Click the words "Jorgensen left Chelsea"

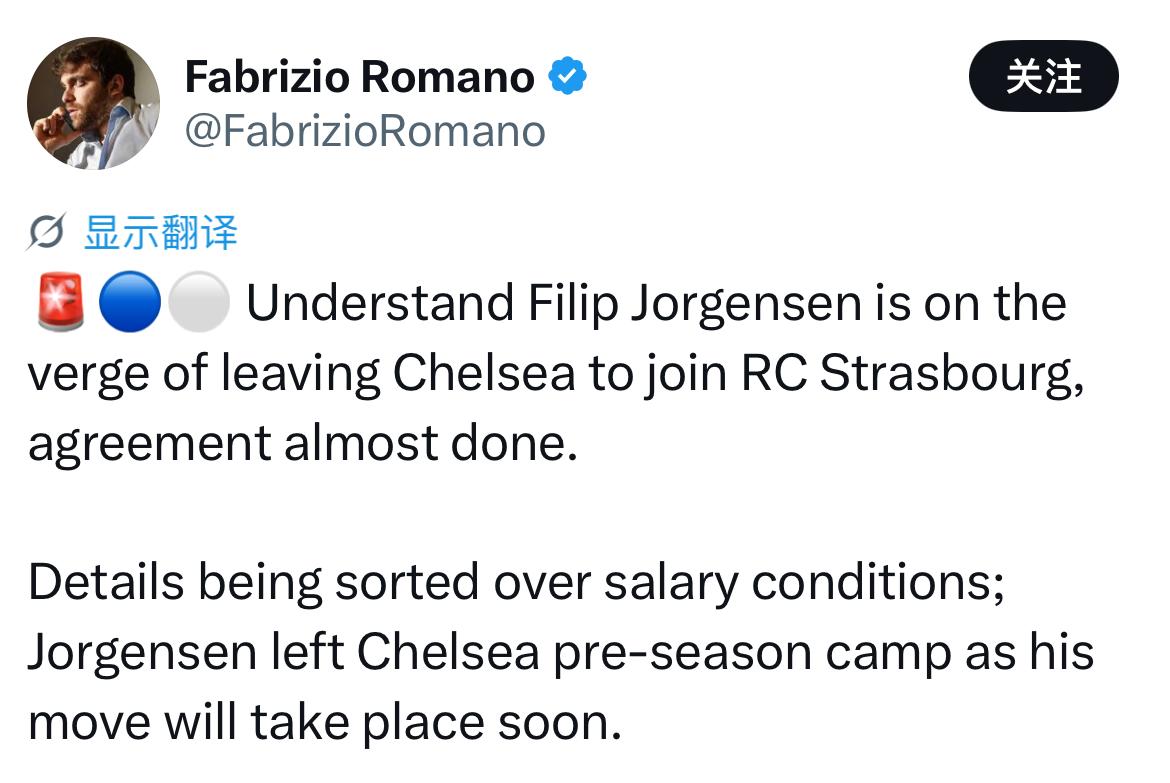pos(284,653)
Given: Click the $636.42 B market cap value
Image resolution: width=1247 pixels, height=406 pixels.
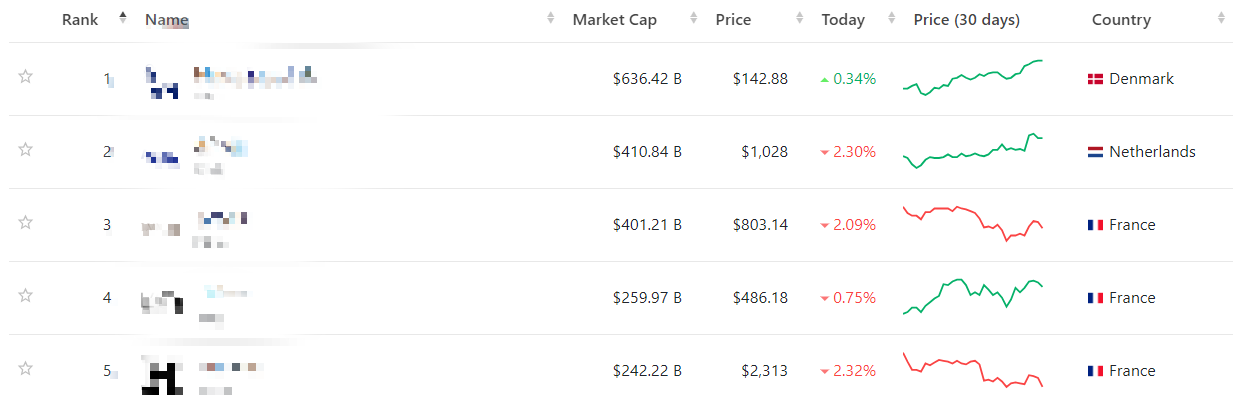Looking at the screenshot, I should 647,79.
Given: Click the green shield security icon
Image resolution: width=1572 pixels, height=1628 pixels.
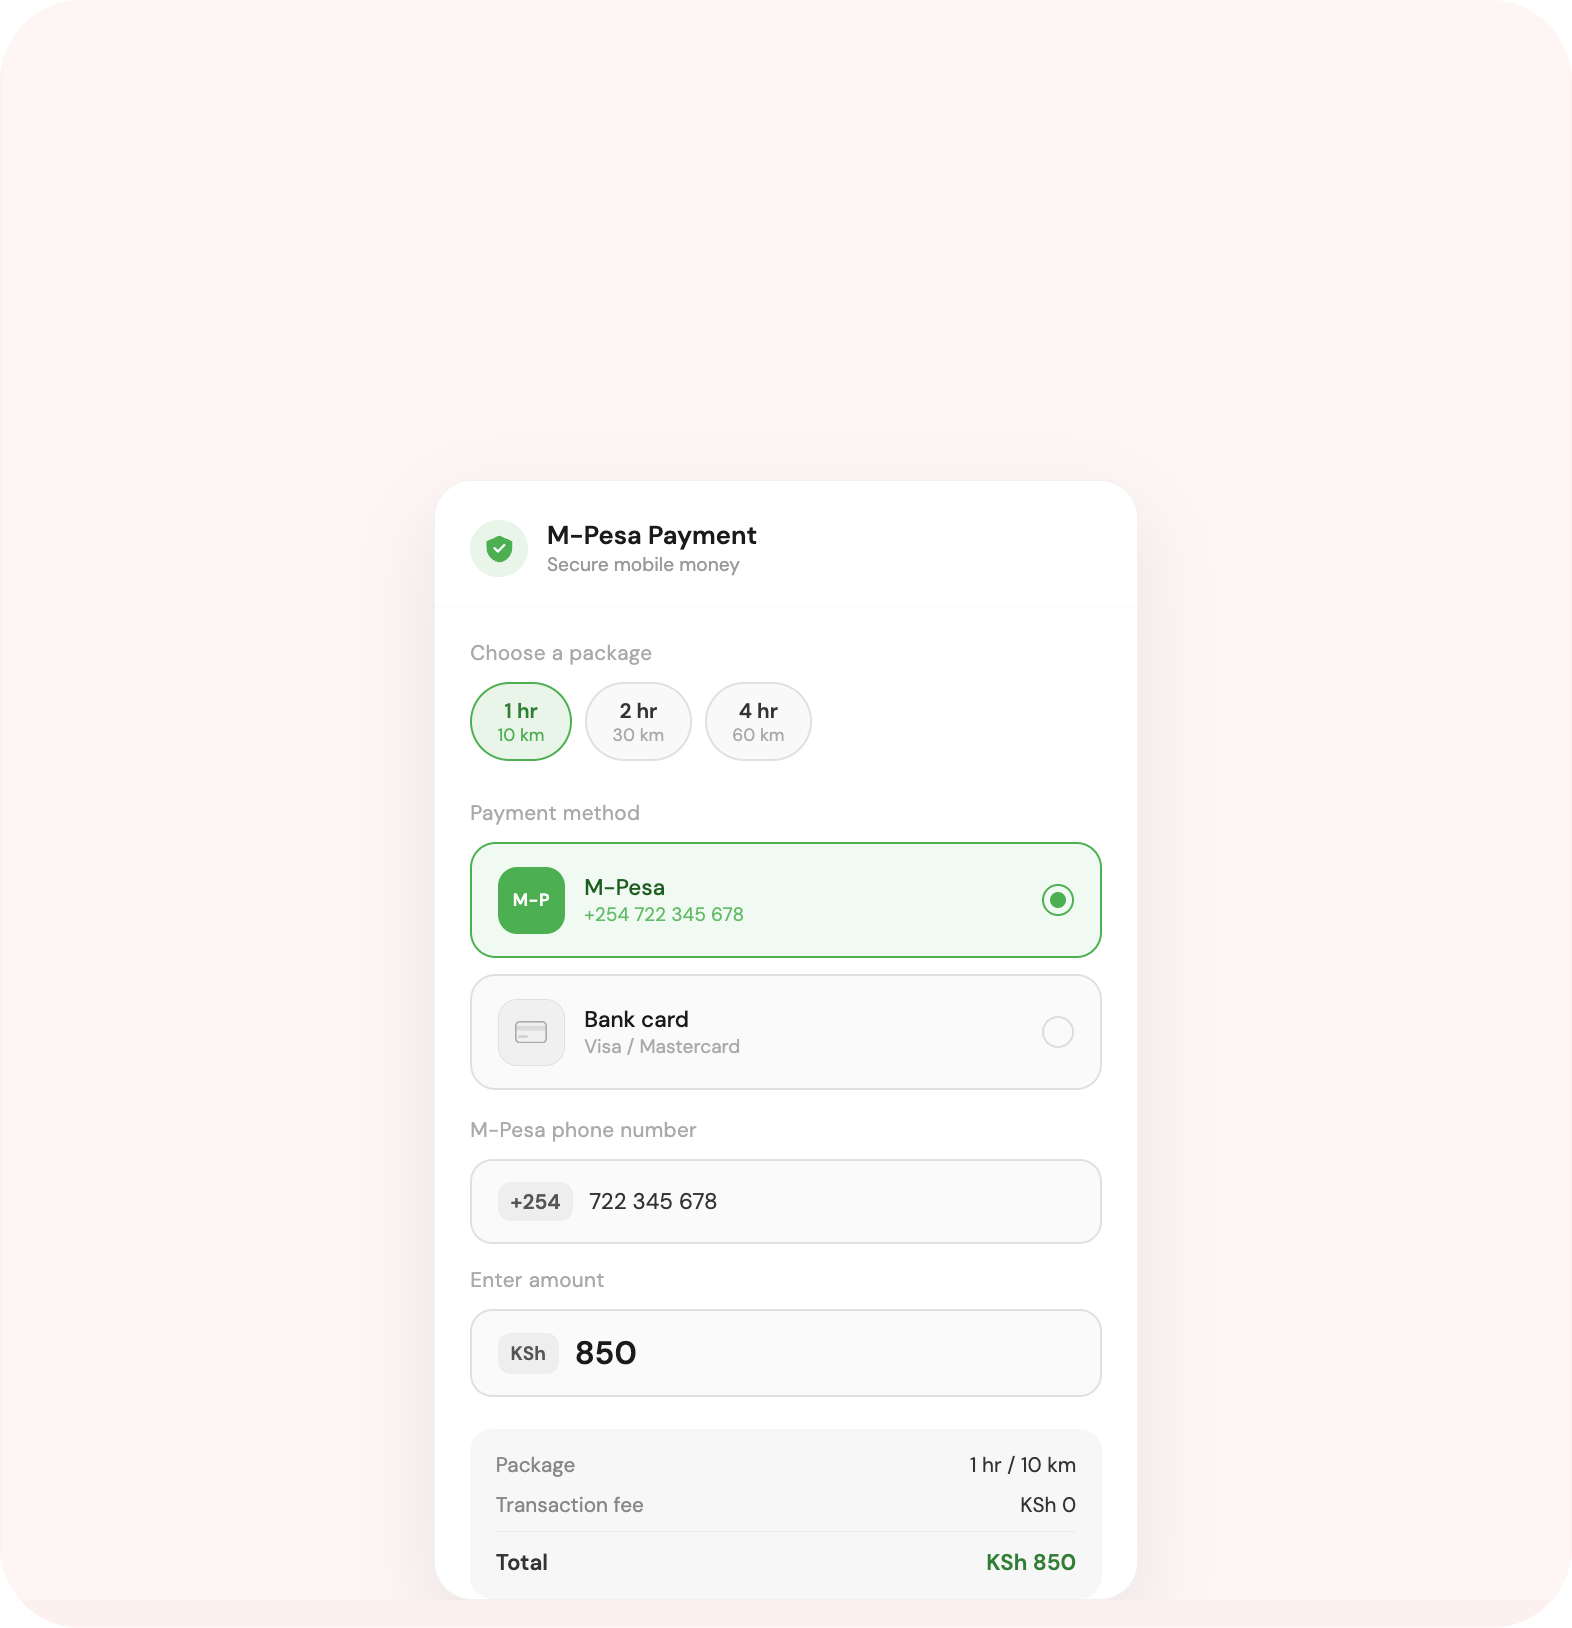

######

(EXERCISE BRIEF) Reproduce each entry precisely, dropping only the pictures.

(SOLUTION TO THE EXERCISE)
Click the words "Jorgensen left Chelsea"

pos(284,653)
Given: Click the $636.42 B market cap value
Image resolution: width=1247 pixels, height=406 pixels.
Looking at the screenshot, I should 647,79.
Given: Click the green shield security icon
Image resolution: width=1572 pixels, height=1628 pixels.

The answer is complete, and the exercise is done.